### Trecho do texto
================

A abertura dos portos contribuiu para que as idéias revolucionárias francesas atravessassem o Atlântico. Em 1817, ocorreu a primeira grande insurreição republicana no Nordeste brasileiro, a chamada Revolução Pernambucana. O movimento republicano eclodiu em Pernambuco em 1817, e se irradiou por quase todo o Nordeste brasileiro. Liderados por comerciantes, membros de sociedades secretas adeptos das idéias dos filósofos franceses e partidários da república norte-americana, os rebeldes expulsaram o governador, implantaram um governo provisório e promulgaram uma Constituição. A Revolução teve apoio no Rio Grande do Norte e na Paraíba. No Ceará, o movimento foi rapidamente sufocado. Na Bahia, o governador organizou a brutal repressão aos revolucionários. Tropas e navios foram enviados de Salvador e do Rio de Janeiro para bloquear o Porto do Recife. Em poucos meses, os revolucionários foram submetidos por forças luso-brasileiras. A punição dos principais líderes do movimento de 1817 foi violenta: a maioria sofreu a pena de morte. Mas ficou a memória, dilacerada.

Num plano regional, Pernambuco ocupava posição dominante em relação aos vizinhos. Ceará, Rio Grande do Norte, Paraíba, Alagoas e Sergipe eram áreas articuladas através do pólo dinamizador localizado no Porto de Recife. As hinterlândias dessas Capitanias estavam direta ou indiretamente subordinadas aos estímulos e aos movimentos de conjuntura que se faziam sentir no porto principal da região, escoadouro das produções de algodão, açúcar e, em menor escala, couros, pau-brasil, aguardente, mel e arroz.

A persistência de velhos conflitos de natureza econômica e social nessa vasta área demonstram que, em 1817, nenhuma transformação substancial ocorrera com a chegada da corte em 1808. O resultado foi o agravamento do quadro de tensões que, por vezes, degenerava em conflito aberto. Os problemas oriundos da esfera de subsistência não eram poucos, dada a natureza mesma da economia baseada na agricultura de exportação, que continuava predominante: à escassez da produção de gêneros de primeira necessidade somavam-se as mazelas advindas das secas, que periodicamente assolavam a região.

A ruptura, entretanto, ocorreria por outro motivo. A derrota de Napoleão, em 1814, encerrou um longo período de guerras que afetou toda a Europa e o mundo colonial. A situação em Portugal era crítica: a retirada dos franceses havia deixado o reino empobrecido. O comércio colonial, principal fonte de renda dos comerciantes portugueses havia desaparecido com a abertura dos portos. O descontentament alastrou-se, provocando um movimento que exigia a volta da família real para Lisboa.

Em 1820, uma revolução liberal e constitucionalista no Porto obrigou o rei João VI a voltar para a metrópole. No ano seguinte, movimentos a favor das cortes portuguesas eclodiram em vários pontos do Brasil, depondo os governadores e criando juntas provisórias de governo. As cortes portuguesas exigiram que João jurasse fidelidade à constituição. Sob pressão, João VI volta para Portugal, mas deixa seu filho, Pedro, como príncipe regente.

================

### Dados fornecidos

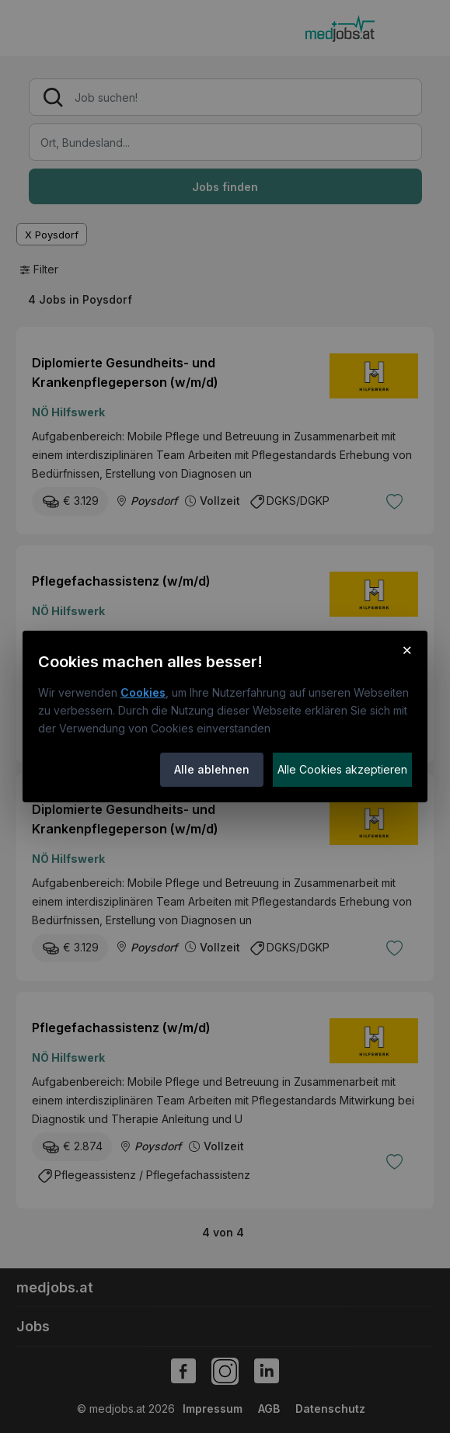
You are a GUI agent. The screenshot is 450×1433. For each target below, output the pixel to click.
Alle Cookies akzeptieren (342, 769)
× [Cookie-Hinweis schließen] (407, 649)
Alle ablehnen (211, 769)
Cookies (143, 692)
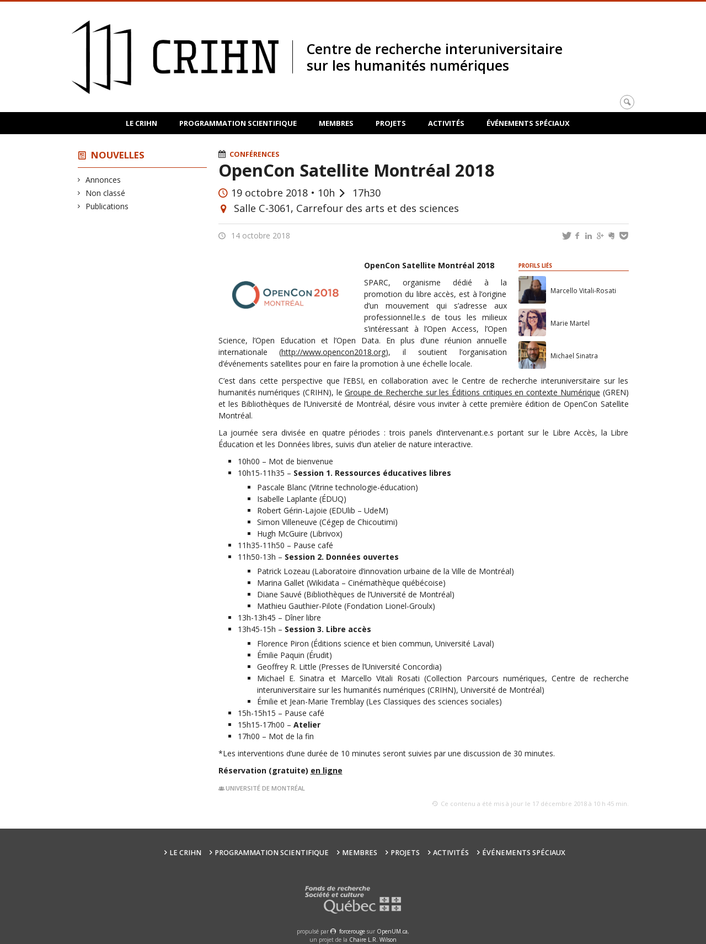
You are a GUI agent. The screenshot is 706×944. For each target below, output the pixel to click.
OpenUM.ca (392, 931)
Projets (391, 123)
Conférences (254, 154)
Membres (336, 123)
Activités (446, 123)
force (352, 931)
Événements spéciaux (528, 123)
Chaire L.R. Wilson (373, 939)
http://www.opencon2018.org (333, 352)
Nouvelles (118, 155)
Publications (107, 206)
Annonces (103, 179)
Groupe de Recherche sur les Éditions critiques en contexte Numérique (472, 392)
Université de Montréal (265, 788)
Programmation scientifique (238, 123)
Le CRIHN (141, 123)
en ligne (327, 770)
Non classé (105, 193)
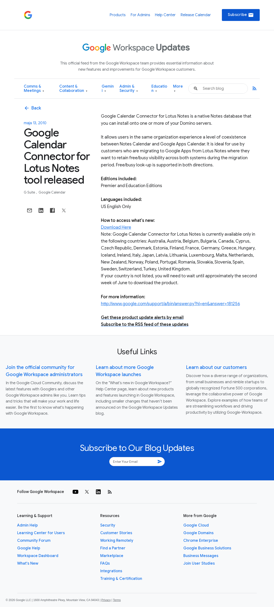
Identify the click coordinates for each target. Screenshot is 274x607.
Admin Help (27, 525)
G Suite (30, 192)
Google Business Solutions (207, 548)
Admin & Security (129, 88)
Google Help (28, 548)
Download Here (116, 227)
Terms (117, 600)
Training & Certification (121, 578)
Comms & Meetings (34, 88)
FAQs (105, 563)
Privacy (106, 600)
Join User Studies (199, 563)
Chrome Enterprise (200, 540)
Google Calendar (52, 192)
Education (159, 88)
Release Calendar (195, 15)
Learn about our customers (216, 367)
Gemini (108, 88)
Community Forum (33, 540)
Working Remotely (116, 540)
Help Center (165, 15)
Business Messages (200, 555)
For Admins (140, 15)
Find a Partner (112, 548)
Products (118, 15)
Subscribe (241, 15)
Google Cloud (196, 525)
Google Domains (198, 533)
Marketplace (111, 555)
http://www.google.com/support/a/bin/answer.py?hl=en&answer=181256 (170, 303)
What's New (27, 563)
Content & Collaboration (73, 88)
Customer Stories (116, 533)
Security (107, 525)
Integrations (111, 571)
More (178, 88)
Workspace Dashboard (37, 555)
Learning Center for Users (41, 533)
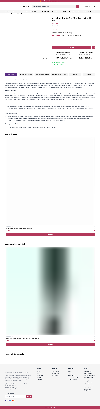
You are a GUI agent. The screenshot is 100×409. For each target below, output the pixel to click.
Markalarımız (55, 375)
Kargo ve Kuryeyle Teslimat (42, 74)
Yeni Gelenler (55, 371)
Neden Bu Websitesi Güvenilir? (59, 74)
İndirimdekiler (55, 373)
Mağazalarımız (71, 375)
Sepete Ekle (50, 234)
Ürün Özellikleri (11, 74)
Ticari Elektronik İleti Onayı (88, 378)
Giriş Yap (39, 373)
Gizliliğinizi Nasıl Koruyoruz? (26, 74)
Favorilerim (39, 379)
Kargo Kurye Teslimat (89, 383)
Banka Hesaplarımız (88, 385)
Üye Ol (38, 371)
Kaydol (29, 396)
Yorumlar (89, 74)
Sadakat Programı (72, 379)
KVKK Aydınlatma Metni (89, 375)
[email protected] (11, 389)
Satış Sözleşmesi (87, 371)
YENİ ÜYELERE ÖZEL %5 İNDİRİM (50, 1)
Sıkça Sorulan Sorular (73, 377)
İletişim (75, 74)
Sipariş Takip (40, 375)
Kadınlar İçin (14, 13)
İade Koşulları (87, 381)
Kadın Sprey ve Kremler (23, 13)
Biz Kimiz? (70, 373)
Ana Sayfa (7, 13)
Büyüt (45, 59)
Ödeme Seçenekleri (88, 387)
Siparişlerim (39, 377)
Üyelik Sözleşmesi (88, 373)
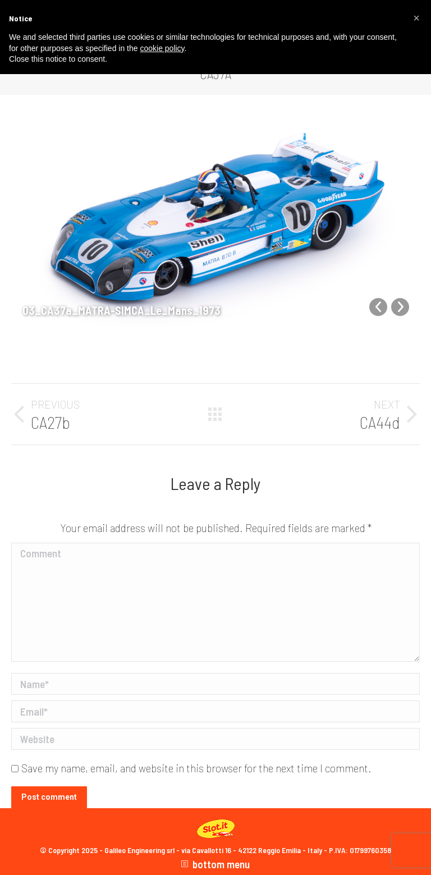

================

### Instruções de trabalho
a) Liste todos os produtos que, segundo o texto sobre a Revolução Pernambucana, eram escoados pelo Porto do Recife.
b) Dê prosseguimento ao texto sobre a Revolução Pernambucana, começando logo após a última frase apresentada.

### Respostas do exercício
a) Algodão, açúcar, couros, pau-brasil, aguardente, mel e arroz.

b)
Na realidade, uma das principais preocupações dos revolucionários portugueses era reconduzir o Brasil ao regime de colônia. Para isso, contavam com o apoio dos comerciantes portugueses, tanto no Brasil como em Portugal. As atitudes recolonizadoras das cortes portuguesas e a agitação popular no Brasil apressaram o desenlace do processo de independência. A ruptura com Portugal tornara-se inevitável. Havia interesses contra e a favor da emancipação do Brasil. Dentre estes, restava saber qual das facções assumiria a liderança do processo de independência.

O “partido português”, formado por comerciantes ligados aos monopólios portugueses, apoiava a manutenção dos laços coloniais e o retorno ao regime colonial. Contava com o apoio das tropas de linha portuguesas, concentradas no Rio de Janeiro e nos portos do norte e nordeste do Brasil. Os membros do “partido brasileiro”, formado pelos produtores de gêneros tropicais de exportação, pretendiam continuar vendendo seus produtos diretamente para os consumidores europeus, sem a participação dos intermediários portugueses. Os representantes do partido brasileiro contavam com o apoio dos grupos que se beneficiavam com a manutenção da corte no Brasil: funcionários da administração que haviam ficado após a partida de João VI, financistas e comerciantes europeus, principalmente ingleses e franceses.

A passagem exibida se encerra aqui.